> [Task data]
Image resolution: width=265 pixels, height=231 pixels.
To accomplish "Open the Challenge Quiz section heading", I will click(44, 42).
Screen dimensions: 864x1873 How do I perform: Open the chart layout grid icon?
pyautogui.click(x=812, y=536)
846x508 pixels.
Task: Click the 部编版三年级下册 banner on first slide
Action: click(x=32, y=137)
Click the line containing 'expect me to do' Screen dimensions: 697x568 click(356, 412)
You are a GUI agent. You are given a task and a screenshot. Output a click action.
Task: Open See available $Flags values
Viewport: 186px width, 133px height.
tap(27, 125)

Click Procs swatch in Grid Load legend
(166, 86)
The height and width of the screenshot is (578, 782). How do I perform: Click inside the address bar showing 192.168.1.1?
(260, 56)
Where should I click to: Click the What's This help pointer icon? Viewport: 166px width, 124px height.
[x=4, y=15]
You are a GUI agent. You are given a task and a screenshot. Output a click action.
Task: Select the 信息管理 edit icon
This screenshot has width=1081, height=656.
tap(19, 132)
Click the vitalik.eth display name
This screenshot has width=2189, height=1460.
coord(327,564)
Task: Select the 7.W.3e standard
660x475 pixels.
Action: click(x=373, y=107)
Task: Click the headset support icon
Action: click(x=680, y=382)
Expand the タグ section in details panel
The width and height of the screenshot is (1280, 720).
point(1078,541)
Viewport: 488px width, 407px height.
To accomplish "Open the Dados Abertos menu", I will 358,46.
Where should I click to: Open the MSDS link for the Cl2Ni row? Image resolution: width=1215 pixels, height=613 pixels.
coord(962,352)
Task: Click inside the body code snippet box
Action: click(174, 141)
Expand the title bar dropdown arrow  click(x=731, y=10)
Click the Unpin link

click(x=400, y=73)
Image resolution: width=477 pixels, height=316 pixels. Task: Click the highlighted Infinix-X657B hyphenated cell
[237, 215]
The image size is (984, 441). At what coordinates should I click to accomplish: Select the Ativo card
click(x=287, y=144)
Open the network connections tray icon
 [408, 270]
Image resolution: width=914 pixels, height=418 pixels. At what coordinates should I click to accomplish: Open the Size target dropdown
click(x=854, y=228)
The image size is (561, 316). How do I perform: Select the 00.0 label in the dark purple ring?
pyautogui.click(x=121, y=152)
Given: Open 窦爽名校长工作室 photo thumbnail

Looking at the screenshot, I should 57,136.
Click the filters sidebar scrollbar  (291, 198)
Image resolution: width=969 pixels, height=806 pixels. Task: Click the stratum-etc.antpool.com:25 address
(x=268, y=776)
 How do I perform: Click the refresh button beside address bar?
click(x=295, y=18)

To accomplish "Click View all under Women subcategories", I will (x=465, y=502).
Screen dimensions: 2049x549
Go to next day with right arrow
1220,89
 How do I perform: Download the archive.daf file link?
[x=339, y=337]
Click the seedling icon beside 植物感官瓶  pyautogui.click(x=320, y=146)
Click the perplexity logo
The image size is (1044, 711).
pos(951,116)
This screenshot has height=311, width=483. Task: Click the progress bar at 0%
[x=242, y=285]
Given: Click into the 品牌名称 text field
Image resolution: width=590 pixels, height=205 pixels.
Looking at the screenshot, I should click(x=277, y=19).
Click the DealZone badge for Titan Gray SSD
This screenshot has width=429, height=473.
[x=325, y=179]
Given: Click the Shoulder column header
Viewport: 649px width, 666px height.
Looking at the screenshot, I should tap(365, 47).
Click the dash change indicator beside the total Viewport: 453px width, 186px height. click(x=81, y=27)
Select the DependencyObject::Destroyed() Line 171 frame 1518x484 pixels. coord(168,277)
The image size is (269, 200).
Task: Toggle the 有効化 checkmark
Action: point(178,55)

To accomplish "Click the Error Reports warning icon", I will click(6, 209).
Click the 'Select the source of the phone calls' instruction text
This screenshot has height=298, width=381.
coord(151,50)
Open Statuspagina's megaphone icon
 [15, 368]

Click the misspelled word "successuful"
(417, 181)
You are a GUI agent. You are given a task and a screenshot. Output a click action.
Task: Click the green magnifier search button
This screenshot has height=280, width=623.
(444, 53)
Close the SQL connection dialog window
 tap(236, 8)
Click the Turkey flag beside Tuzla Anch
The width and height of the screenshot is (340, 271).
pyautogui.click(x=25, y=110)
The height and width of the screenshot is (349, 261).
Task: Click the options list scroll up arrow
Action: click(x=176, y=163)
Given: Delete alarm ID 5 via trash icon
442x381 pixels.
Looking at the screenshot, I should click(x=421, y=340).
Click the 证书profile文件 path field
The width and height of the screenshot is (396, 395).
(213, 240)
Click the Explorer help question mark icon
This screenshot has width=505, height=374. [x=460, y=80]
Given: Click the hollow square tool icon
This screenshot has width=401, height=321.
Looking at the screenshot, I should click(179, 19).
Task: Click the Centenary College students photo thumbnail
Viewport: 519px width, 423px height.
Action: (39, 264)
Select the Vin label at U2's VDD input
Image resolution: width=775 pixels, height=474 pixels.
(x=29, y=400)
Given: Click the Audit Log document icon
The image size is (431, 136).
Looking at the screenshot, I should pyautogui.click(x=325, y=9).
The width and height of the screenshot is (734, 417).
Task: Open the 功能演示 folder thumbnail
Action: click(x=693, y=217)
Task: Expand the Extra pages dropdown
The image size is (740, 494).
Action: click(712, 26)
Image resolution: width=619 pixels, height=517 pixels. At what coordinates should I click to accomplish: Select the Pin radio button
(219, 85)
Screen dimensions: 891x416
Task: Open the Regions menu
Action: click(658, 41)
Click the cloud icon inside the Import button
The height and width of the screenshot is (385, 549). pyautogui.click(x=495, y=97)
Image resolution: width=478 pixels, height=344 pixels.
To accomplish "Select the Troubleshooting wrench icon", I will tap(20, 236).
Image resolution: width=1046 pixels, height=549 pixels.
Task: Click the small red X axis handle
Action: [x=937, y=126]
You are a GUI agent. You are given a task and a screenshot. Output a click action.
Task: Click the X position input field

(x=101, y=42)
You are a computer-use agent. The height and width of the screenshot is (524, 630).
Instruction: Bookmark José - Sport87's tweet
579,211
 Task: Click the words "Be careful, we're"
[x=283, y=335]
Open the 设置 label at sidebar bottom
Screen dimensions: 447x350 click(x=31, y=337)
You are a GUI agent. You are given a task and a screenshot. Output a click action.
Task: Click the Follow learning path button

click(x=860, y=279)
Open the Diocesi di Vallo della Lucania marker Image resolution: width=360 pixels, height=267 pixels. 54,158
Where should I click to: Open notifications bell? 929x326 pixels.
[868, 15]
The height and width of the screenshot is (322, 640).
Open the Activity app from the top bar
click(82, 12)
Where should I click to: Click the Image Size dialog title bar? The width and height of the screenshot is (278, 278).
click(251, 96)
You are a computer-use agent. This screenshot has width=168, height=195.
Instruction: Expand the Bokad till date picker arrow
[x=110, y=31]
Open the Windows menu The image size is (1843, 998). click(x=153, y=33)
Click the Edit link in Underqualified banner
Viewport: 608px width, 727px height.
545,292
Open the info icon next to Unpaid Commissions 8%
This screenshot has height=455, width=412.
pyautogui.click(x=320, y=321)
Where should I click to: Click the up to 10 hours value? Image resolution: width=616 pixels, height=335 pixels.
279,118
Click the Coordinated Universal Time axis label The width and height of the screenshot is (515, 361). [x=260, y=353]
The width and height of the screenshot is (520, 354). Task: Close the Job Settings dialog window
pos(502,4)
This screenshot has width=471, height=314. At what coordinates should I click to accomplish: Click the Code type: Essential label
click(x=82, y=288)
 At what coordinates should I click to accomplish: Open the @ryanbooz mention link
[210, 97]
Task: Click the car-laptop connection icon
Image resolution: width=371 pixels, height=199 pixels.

> [Task details] With "computer" as the search string, filter the records and return each line that has it.

> [Response for this exercise]
You are a computer-use agent. The height and width of the screenshot is (524, 630).
You are a computer-use agent. This screenshot has width=168, height=195.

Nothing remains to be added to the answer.